Questions to answer |
**A)** Reproduce the passage of the blog post that begins at the words "To hyphen or" and stops after the words "in his Bible.".
**B)** According to the blog post, who is credited with inventing the hyphen?
**C)** Pick up the blog post after its final sentence and keep writing it in the same voice.

Text segment |
▬▬▬▬▬▬
I wrote recently about these random WhatsApp text messages that I occasionally get from unknown young women. Presumably, they are the first stages of a scam that will reveal itself if I reply, which of course I never do.

But I am interested in the logic by which they hope to ensnare me and the latest leaves me completely baffled. It reads in its entirety:

“Uncle Ryan will send you to pick me up at the airport next month in a rolls Royce. I’m going back to Ohio soon.”

First off, unlike the earlier ones, this one is oddly specific, mentioning Uncle Ryan, a rolls (sic) Royce, and Ohio. The only part of it that has any connection to me is Ohio.

Also, why does Uncle Ryan need me to pick you up? Why can’t he do it himself or assign the task to the driver of the car? I am a busy person, and cannot drop everything just to go to the airport for no reason.

To hyphen or not to hyphen?

I do a lot of writing and so am often confronted with the question of whether or not to use a hyphen. I am too lazy to develop an overarching theory to govern their use and so use it idiosyncratically, depending on my mood and whether it ‘feels’ right.

Mary Norris writes about the history of the symbol and the various policies regarding their use. I was amazed to learn that there are actual books written about it.

The invention of the hyphen has been credited to Dionysius Thrax, a Greek grammarian who worked at the Library of Alexandria in the second century B.C. Mahdavi writes, “The elegant, sublinear bow-shaped U-hyphen . . . was used to fuse words and highlight words that belonged together.” Much later, in fifteenth-century Germany, Johannes Gutenberg used hyphens liberally (in their modern form) to justify the columns of heavy Gothic type in his Bible.
▬▬▬▬▬▬
Exercise data |
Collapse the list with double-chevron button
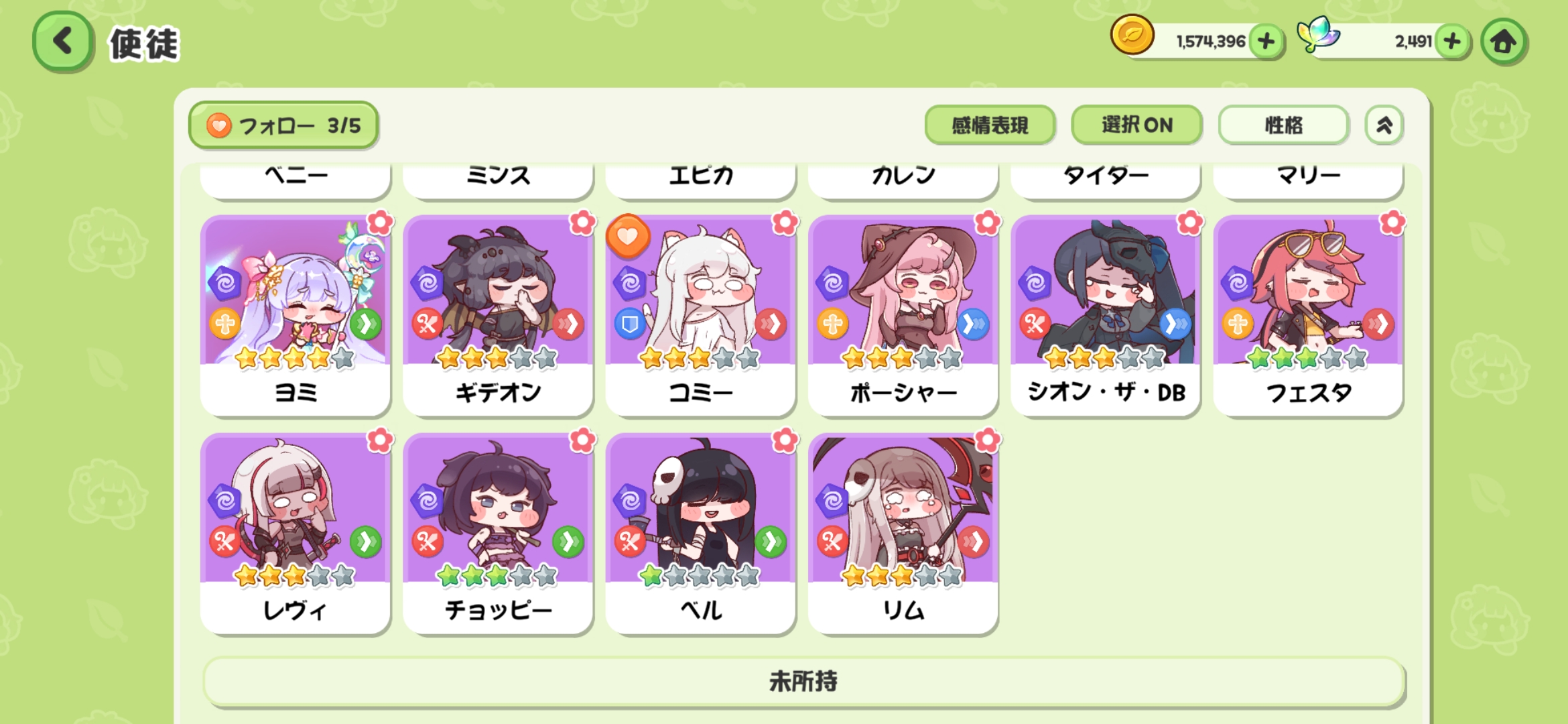Screen dimensions: 1568x724 pyautogui.click(x=1384, y=125)
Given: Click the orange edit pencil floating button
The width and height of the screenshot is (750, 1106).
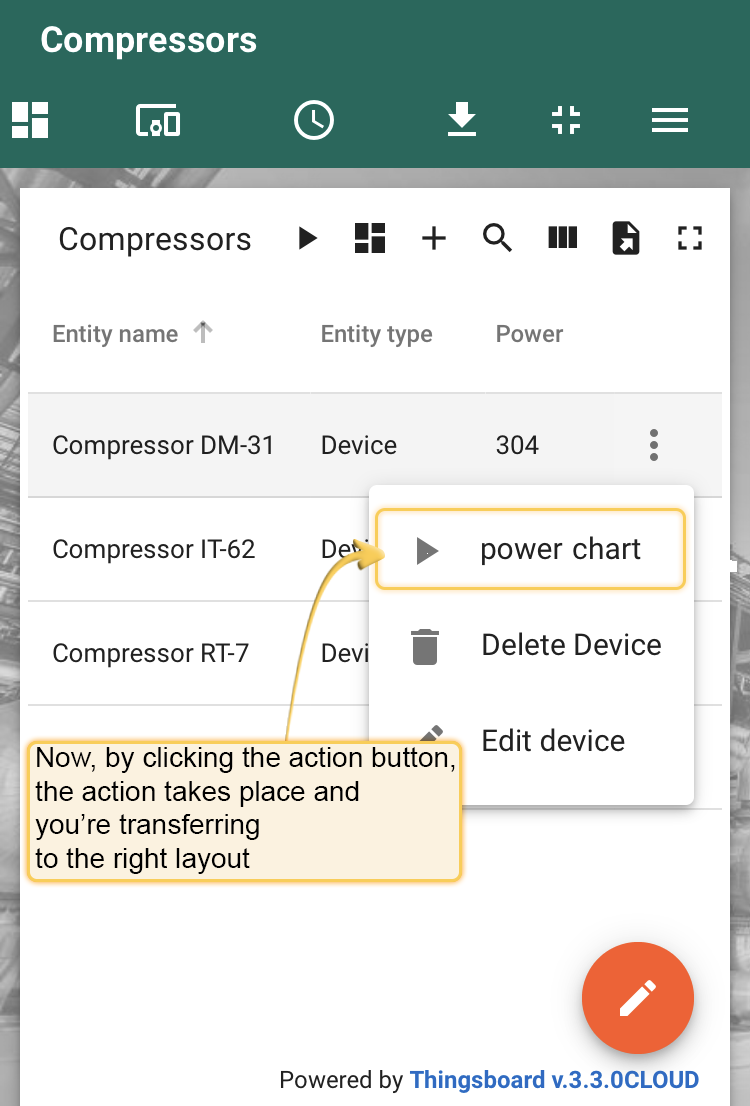Looking at the screenshot, I should coord(638,998).
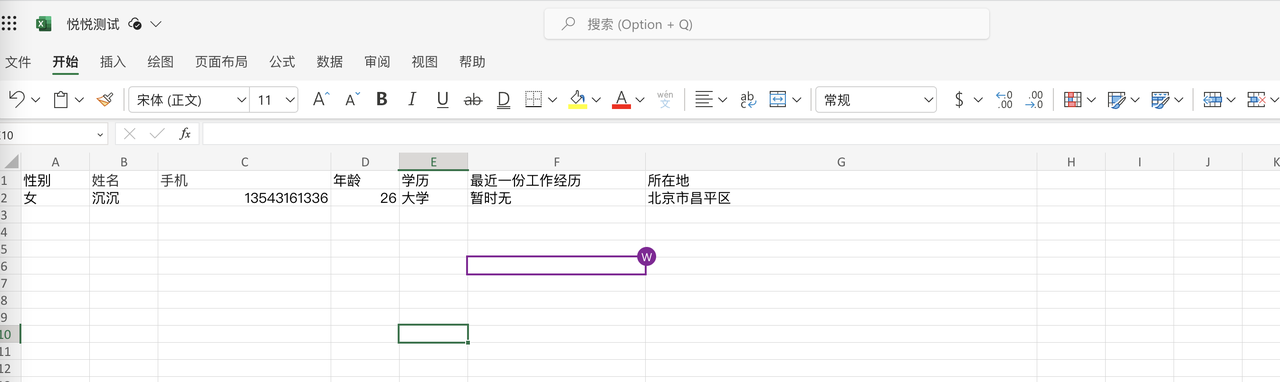Apply the yellow fill color swatch

pyautogui.click(x=577, y=99)
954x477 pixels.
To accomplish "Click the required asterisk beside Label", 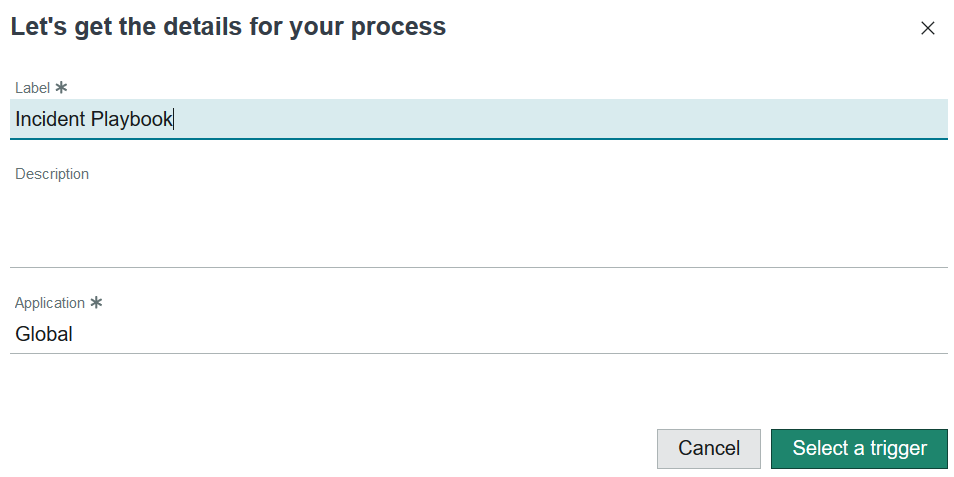I will [61, 88].
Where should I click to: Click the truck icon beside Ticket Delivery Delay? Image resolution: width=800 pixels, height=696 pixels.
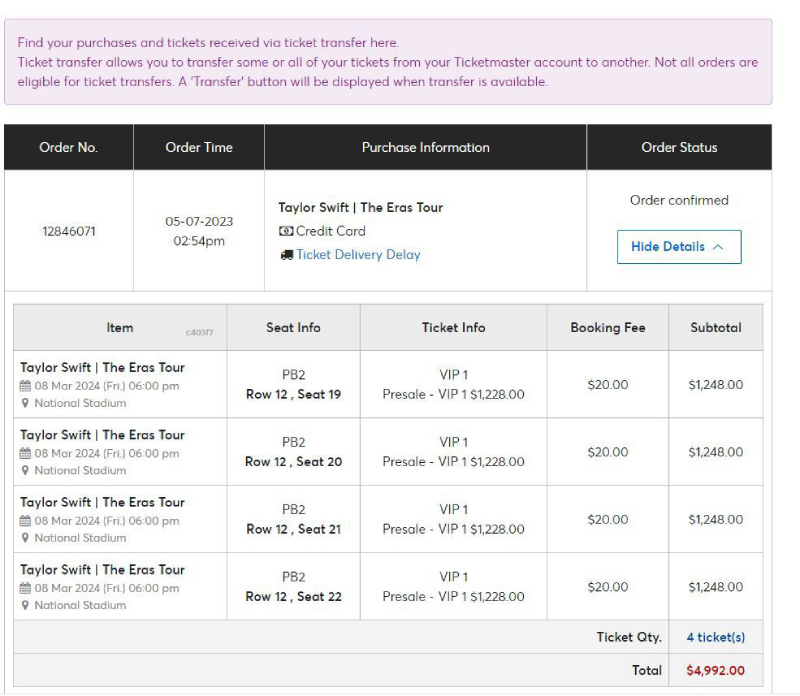286,255
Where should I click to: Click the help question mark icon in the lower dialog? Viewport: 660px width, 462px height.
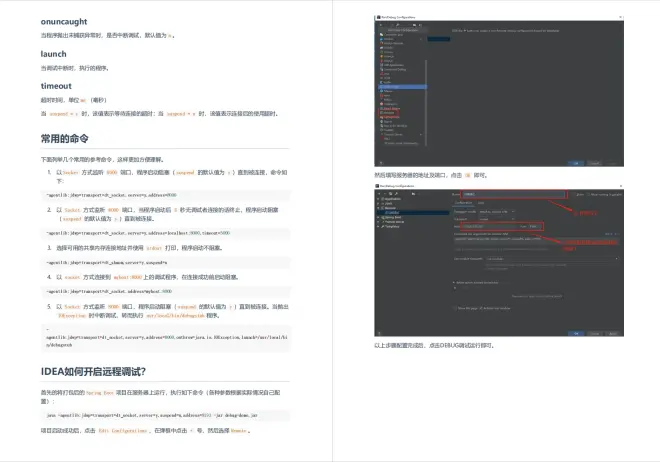coord(377,332)
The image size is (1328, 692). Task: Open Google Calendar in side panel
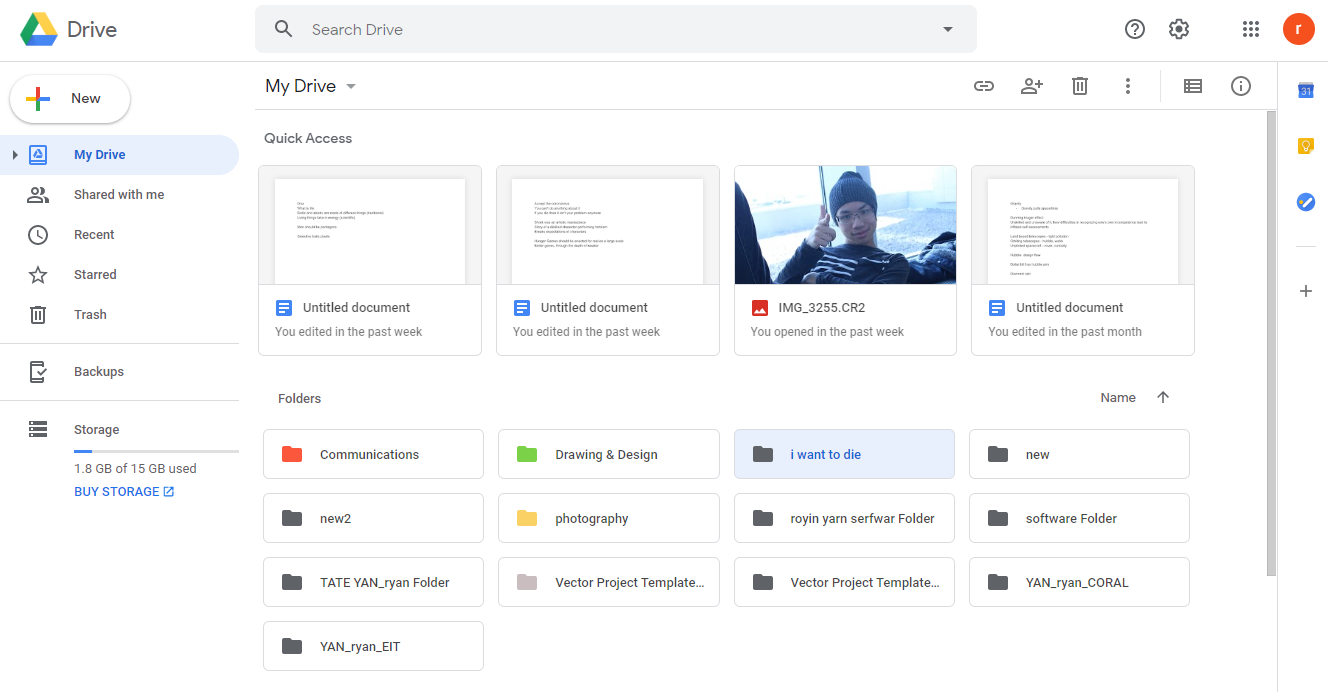[x=1305, y=91]
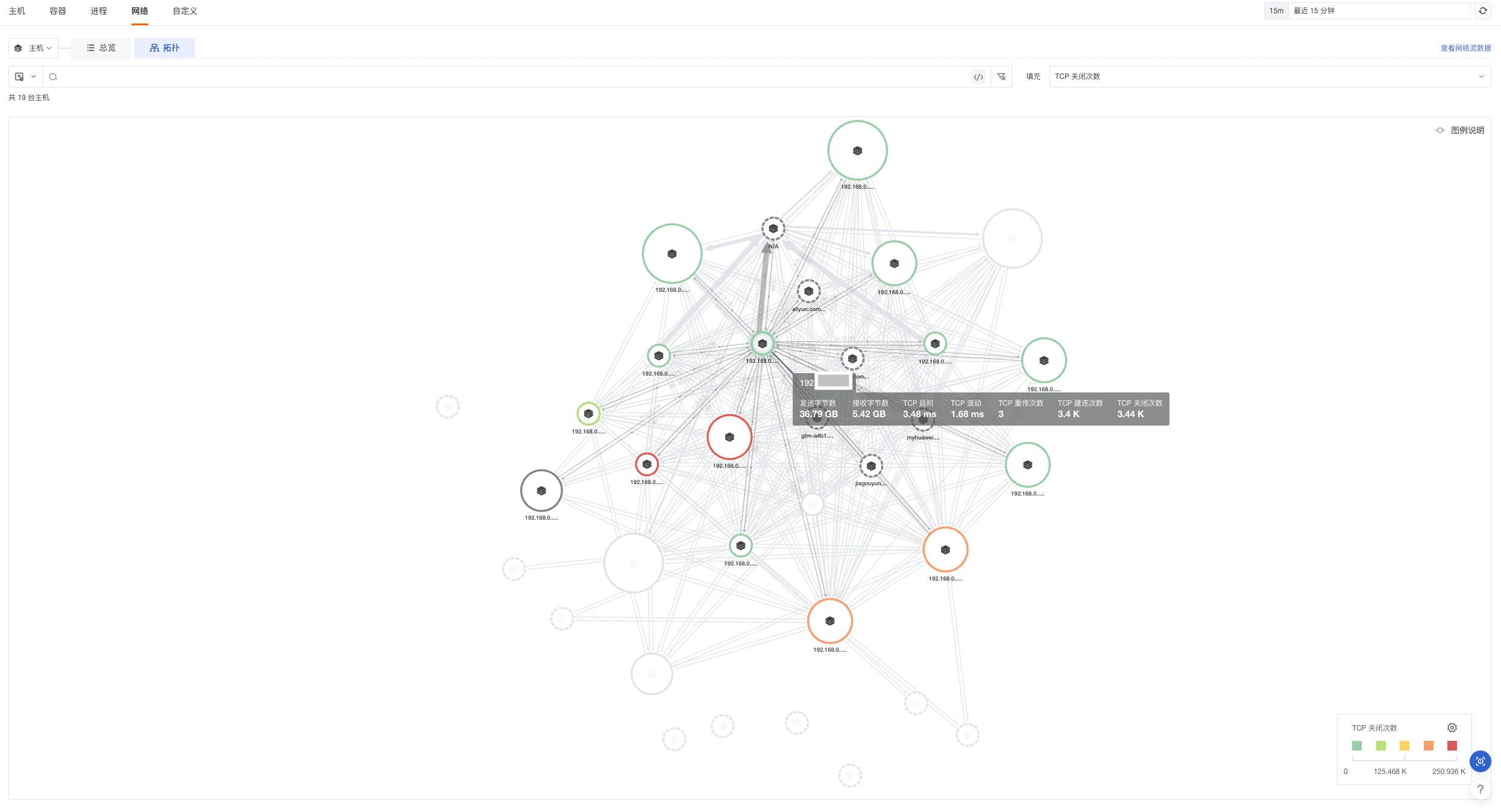Screen dimensions: 1501x812
Task: Switch to 总览 overview view
Action: point(101,48)
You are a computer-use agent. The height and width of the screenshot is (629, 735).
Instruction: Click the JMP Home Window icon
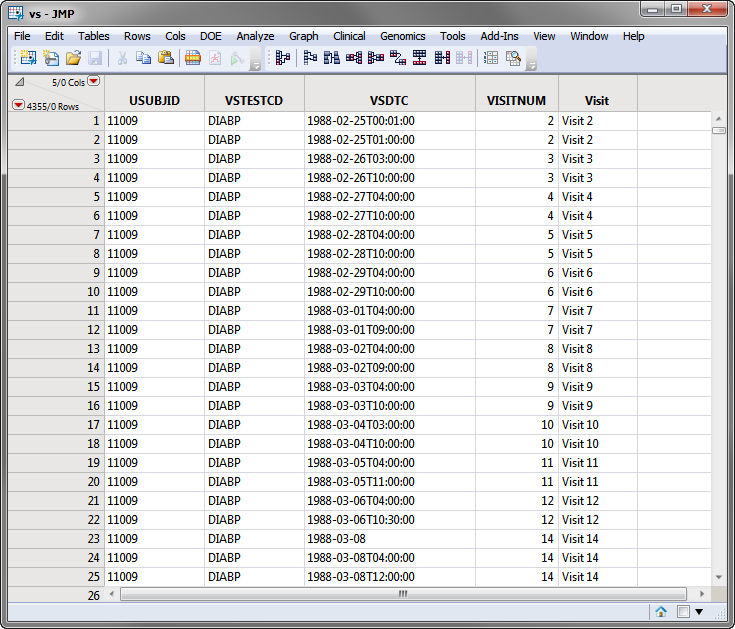click(x=661, y=612)
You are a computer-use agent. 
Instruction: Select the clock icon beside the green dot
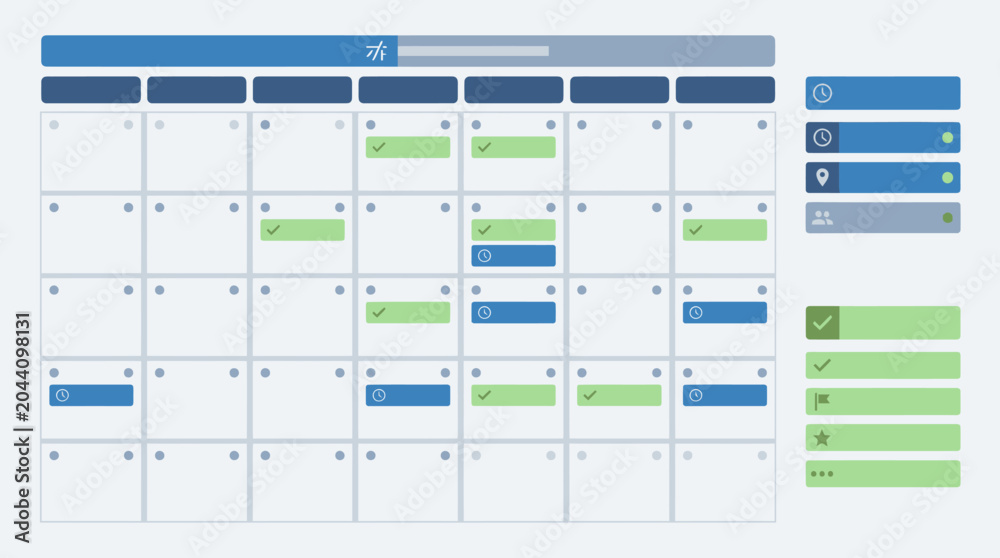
▬▬▬▬▬▬
Answers for the tasks |
**A)**
To hyphen or not to hyphen?

I do a lot of writing and so am often confronted with the question of whether or not to use a hyphen. I am too lazy to develop an overarching theory to govern their use and so use it idiosyncratically, depending on my mood and whether it ‘feels’ right.

Mary Norris writes about the history of the symbol and the various policies regarding their use. I was amazed to learn that there are actual books written about it.

The invention of the hyphen has been credited to Dionysius Thrax, a Greek grammarian who worked at the Library of Alexandria in the second century B.C. Mahdavi writes, “The elegant, sublinear bow-shaped U-hyphen . . . was used to fuse words and highlight words that belonged together.” Much later, in fifteenth-century Germany, Johannes Gutenberg used hyphens liberally (in their modern form) to justify the columns of heavy Gothic type in his Bible.

**B)** Dionysius Thrax, a Greek grammarian who worked at the Library of Alexandria in the second century B.C.

**C)**
The hyphen continues to serve a dual purpose: it both connects and separates. In justified text, it divides into appropriate syllables a word that lands on a line break, a task that machines have not yet mastered; and it is instrumental in the formation of compounds, where it is famously subject to erosion. Yesteryear’s “ball-point pen” became the “ballpoint,” “wild-flowers” evolved into “wildflowers,” and “teen-age” found acceptance as “teenage” in most outlets (but not in this one).

The hyphen underwent an assault from a different corner in 2007, when Angus Stevenson, an editor of the Shorter Oxford English Dictionary, removed the hyphens from sixteen thousand words. Some words he closed up (“bumblebee”), others he divided in two (“fig leaf”). When people objected, he argued that the general public didn’t understand the rules governing the hyphen and didn’t care enough to learn them.

Then there is the problem of the ‘non-breaking’ hyphen, where you use the symbol but do not want to have it break up something at the end of the line. For example, the US interstate highway labeling system consists of things like ‘I-80’. Preventing it from being split requires extra programming.

Figuring out the rules for when to use a hyphen seems like hard work. I think I will continue my hit-or-miss approach.